Cubism For Fun
Some additional information on
3D-printed puzzles
By Keith S. Jackson
Background
In CFF-65 Oskar van Deventer wrote a wonderful article on his collaboration with George Miller to design and manufacture 3D-printed puzzles. George and Oskar have built an impressive collection of clever and novel puzzles. I’d like to offer some additional information on previous efforts to use similar technologies to manufacture puzzles. I’d also like to invite the puzzle community to add to this information.
Impossible Objects
There are a number of 3D-printed pu
zzles that pre-date the work of George and Oskar. The ball-in-cage and the rook are two impossible objects in my collection that have been available for many years. I believe I acquired mine around 2000. The rook is particularly delightful as it has an internal spiral staircase that can be seen through the windows. I am not able to offer specific dates for these items, except to note that an article from January 2002 about a new rapid prototyping system installed at the University of Manitoba (http://www.umanitoba.ca/manitoban/20020109/news_5.shtml) shows a slightly different version of the rook. It would be interesting to hear if anyone can more precisely date either of these pieces.
Dexterity Puzzles
More specifically, I did an internship with Pratt and Whitney’s Turbine Airfoil Product Center in North
Haven, Connecticut between June and December of 1996. My role was to investigate the possibility of using 3D-Printing (a different layered-manufacturing process) for the production of turbine airfoils. I worked with the tooling engineers who had an on-site stereolithography printer available to them. In addition to prototyping new tool designs, they found production applications for the machine, in one case replacing a $50,000 tool with a $2,000 epoxy-filled stereolithography-built part.

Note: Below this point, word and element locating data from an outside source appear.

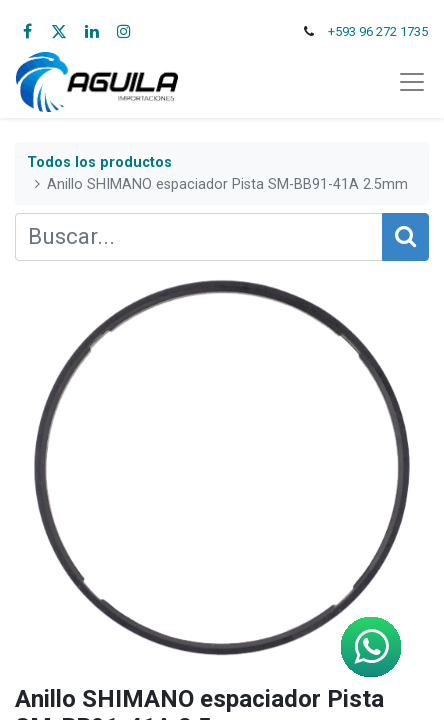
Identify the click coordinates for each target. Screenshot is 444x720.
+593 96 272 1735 (378, 31)
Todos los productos (99, 162)
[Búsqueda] (405, 237)
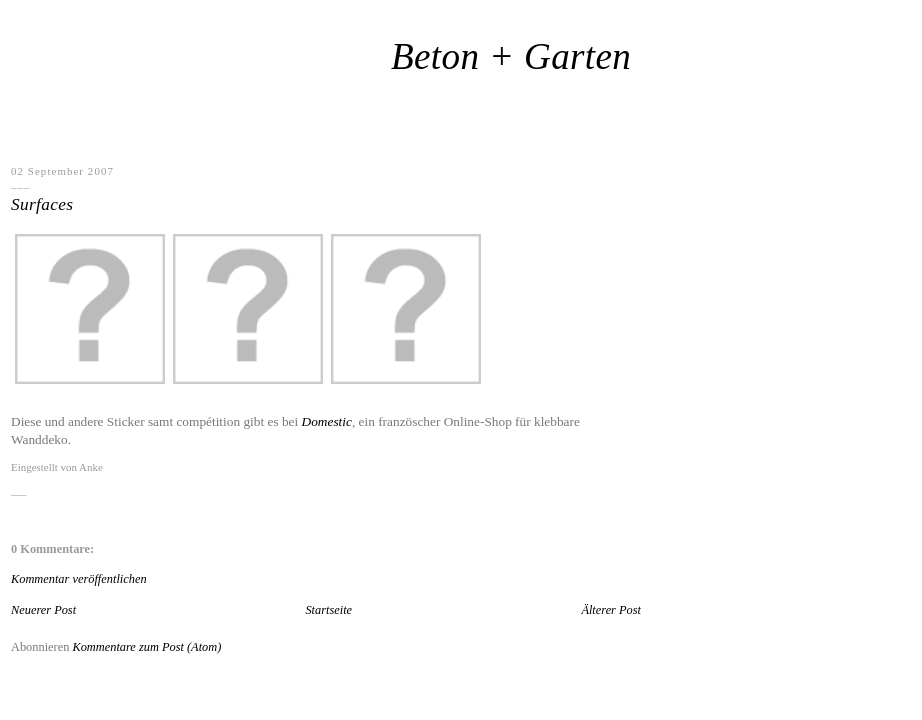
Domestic (327, 421)
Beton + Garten (511, 56)
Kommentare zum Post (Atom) (146, 647)
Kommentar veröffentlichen (79, 579)
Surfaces (42, 204)
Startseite (328, 610)
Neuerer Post (43, 610)
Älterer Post (611, 610)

I had access to this machine and I was able to manufacture at least 3 puzzles. One was a classic double-dovetail made in homage to the Sandfield brothers’ dovetail puzzle designs. That one is in the collection of Robert Sandfield. The other two were simple dexterity puzzles which required the removal of a ball from an object with an uncertain internal structure. A pictures of both puzzles is included.
Conclusion
I have 3-D printed puzzles dating to 1996 but I suspect I wasn’t the first person to utilize the technology in this way. 3D Systems, the company which invented the first stereolithography rapid prototyping system, was founded in 1986, a full decade before I did my work. Can anyone offer earlier puzzles than mine?